Las palabras de Marosa son un fuego que arde y resuena. Crea escenarios vibrantes,
imágenes cercanas al sueño, de un simbolismo que dialoga con algo profundo en
nuestra psique. Resulta algo difícil suponer sus influencias literarias (más allá de la
evidente herencia surrealista), o circunscribirla dentro de determinada corriente: sus
textos resultan inauditos, obra de una imaginación y una capacidad estética pródigas.
Escapan, además, del convencionalismo del género literario, sin encajar totalmente en
una u otra clasificación.

Marosa nos asombra porque pone ante nuestros ojos lo inesperado. Quien la ha visto
recitar en alguna grabación sabe que tiene algo que no es de este mundo. Incluso hoy, su
obra resulta novedosa. El mundo que construye su poética es, además, inconfundible:
basta haberla leído para reconocerla en unas pocas líneas o versos.
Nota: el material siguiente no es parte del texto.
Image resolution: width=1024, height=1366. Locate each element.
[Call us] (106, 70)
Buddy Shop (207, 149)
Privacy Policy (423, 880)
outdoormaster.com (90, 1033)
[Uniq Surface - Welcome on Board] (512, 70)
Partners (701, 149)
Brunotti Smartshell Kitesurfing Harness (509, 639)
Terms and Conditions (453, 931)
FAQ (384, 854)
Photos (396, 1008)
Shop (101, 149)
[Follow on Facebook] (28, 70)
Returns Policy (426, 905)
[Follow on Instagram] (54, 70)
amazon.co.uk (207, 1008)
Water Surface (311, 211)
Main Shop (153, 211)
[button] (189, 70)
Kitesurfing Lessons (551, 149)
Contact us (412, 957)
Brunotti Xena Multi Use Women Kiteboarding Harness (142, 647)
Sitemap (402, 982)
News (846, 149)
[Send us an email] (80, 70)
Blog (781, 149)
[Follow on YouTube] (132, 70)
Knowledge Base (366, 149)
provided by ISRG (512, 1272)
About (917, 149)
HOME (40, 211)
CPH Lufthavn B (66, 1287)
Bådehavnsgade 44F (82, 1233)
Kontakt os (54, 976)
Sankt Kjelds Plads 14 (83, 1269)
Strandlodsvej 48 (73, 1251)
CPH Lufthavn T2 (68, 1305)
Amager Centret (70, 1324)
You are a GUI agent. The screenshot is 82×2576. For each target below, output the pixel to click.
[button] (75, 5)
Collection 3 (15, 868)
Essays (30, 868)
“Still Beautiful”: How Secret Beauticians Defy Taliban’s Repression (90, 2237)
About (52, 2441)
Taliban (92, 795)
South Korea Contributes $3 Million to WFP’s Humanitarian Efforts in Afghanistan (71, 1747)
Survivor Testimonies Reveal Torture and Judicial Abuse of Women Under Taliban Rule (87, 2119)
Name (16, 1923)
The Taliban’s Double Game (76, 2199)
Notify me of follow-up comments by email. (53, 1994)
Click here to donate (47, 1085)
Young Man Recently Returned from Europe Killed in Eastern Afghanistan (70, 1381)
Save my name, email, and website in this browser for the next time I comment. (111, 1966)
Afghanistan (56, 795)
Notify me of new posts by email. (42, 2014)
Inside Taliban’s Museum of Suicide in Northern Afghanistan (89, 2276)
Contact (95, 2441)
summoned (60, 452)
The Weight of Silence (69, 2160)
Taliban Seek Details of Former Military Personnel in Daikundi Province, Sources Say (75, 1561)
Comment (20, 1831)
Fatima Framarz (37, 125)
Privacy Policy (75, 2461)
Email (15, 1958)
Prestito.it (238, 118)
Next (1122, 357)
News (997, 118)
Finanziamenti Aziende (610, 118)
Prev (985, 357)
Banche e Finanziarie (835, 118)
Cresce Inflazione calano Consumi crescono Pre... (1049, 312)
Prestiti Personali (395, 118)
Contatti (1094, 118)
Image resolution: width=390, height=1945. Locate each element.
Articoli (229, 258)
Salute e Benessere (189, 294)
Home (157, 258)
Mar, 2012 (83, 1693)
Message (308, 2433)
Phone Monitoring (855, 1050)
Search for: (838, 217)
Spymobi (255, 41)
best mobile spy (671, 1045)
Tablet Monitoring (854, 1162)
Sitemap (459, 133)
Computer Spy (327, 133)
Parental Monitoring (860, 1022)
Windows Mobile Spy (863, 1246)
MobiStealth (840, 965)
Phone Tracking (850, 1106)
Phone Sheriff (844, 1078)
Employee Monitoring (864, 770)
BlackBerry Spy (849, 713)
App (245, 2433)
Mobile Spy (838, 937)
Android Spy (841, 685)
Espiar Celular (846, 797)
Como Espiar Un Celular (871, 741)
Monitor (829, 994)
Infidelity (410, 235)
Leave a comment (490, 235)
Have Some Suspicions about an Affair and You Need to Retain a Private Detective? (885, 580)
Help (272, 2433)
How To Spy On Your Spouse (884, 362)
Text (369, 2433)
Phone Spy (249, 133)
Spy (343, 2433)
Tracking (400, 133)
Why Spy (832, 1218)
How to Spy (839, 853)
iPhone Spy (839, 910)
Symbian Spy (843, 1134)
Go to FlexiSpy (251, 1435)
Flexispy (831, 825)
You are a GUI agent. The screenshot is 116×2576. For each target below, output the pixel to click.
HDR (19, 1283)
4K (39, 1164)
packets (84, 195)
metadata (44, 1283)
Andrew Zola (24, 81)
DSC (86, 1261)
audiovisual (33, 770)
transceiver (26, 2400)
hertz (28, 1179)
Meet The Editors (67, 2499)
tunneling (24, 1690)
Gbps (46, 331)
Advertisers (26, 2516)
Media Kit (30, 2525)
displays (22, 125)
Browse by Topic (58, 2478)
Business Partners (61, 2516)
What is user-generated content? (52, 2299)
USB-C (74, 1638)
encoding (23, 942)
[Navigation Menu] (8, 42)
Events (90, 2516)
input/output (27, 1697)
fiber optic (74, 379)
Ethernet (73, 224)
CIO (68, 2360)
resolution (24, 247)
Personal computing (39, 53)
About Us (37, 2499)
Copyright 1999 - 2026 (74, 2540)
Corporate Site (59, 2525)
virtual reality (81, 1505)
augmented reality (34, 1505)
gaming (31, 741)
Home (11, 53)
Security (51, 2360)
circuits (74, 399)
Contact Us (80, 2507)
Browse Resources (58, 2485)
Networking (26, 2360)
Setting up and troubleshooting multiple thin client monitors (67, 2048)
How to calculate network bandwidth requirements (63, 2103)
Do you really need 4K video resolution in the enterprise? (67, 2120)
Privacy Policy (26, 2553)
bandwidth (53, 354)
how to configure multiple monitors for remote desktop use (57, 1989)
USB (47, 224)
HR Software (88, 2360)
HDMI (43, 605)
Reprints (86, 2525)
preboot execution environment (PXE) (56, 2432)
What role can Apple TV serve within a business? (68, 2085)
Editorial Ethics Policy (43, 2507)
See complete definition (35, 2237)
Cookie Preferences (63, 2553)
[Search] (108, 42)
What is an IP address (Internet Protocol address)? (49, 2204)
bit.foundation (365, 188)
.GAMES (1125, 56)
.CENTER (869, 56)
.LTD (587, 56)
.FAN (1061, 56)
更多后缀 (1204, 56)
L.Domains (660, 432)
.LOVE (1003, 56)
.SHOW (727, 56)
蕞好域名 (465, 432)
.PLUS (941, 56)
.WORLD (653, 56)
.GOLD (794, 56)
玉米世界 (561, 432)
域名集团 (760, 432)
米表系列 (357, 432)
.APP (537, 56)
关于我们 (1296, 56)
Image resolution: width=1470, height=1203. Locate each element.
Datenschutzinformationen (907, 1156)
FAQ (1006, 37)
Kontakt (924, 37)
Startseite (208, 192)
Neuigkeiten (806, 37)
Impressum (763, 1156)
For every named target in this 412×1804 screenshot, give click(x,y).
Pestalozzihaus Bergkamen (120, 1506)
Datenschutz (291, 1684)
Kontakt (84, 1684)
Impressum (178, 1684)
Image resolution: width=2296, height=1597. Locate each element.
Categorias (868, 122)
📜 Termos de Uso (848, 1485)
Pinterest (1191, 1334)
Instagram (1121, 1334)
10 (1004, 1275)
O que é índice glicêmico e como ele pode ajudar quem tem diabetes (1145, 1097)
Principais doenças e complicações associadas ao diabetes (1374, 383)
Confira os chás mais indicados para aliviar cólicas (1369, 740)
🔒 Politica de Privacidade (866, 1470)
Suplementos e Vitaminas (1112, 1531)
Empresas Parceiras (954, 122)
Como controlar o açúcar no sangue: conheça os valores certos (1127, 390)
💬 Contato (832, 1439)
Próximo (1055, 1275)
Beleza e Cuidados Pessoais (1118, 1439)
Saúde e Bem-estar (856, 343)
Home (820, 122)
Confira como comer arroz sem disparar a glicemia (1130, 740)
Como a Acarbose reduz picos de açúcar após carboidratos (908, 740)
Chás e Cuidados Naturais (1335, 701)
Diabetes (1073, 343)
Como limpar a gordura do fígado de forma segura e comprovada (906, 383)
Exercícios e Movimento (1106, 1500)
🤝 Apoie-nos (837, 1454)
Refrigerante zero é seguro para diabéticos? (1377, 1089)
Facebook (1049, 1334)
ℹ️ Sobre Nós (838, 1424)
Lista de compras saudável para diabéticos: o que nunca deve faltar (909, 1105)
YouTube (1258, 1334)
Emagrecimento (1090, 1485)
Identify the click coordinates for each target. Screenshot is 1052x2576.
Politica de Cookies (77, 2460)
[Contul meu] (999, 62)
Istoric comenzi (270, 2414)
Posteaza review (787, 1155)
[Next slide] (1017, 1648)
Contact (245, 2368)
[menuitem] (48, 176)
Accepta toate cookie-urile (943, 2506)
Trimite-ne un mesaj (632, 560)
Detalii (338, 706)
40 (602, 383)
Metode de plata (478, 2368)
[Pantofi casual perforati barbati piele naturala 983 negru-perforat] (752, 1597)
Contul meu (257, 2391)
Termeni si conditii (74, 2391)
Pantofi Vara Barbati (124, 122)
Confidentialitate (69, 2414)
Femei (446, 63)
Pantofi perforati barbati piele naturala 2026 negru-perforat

De alguna forma, Marosa es capaz de devolvernos cierta pureza, de encender nuestra


curiosidad y encantarnos; somos entonces como el niño que queda absorto ante una
historia o una imagen, como quien se embelesa ante un misterio hasta entonces
desconocido.

Los libros reunidos en Los papeles salvajes son como continentes que conforman un
mundo coherente, cerrado, describen la continuidad de una poética fiel a sí misma,
construyen en conjunto ese universo-Marosa. Desde la inocencia-horror de ese mundo,
nuestra mirada es, de alguna forma, también nueva; de alguna forma nacemos como el
resto de las criaturas de ese génesis, volvemos al “edén perdido” y reconstruimos el
propio.

Los papeles salvajes es, también, una obra inagotable. Se dice que cada libro
comprende muchos libros, porque ninguna lectura es igual a la otra. Personalmente,
creo que nunca terminaré de leer esta obra, que siempre implicará un descubrimiento. Y,
si no es esa, qué otra función puede tener el arte.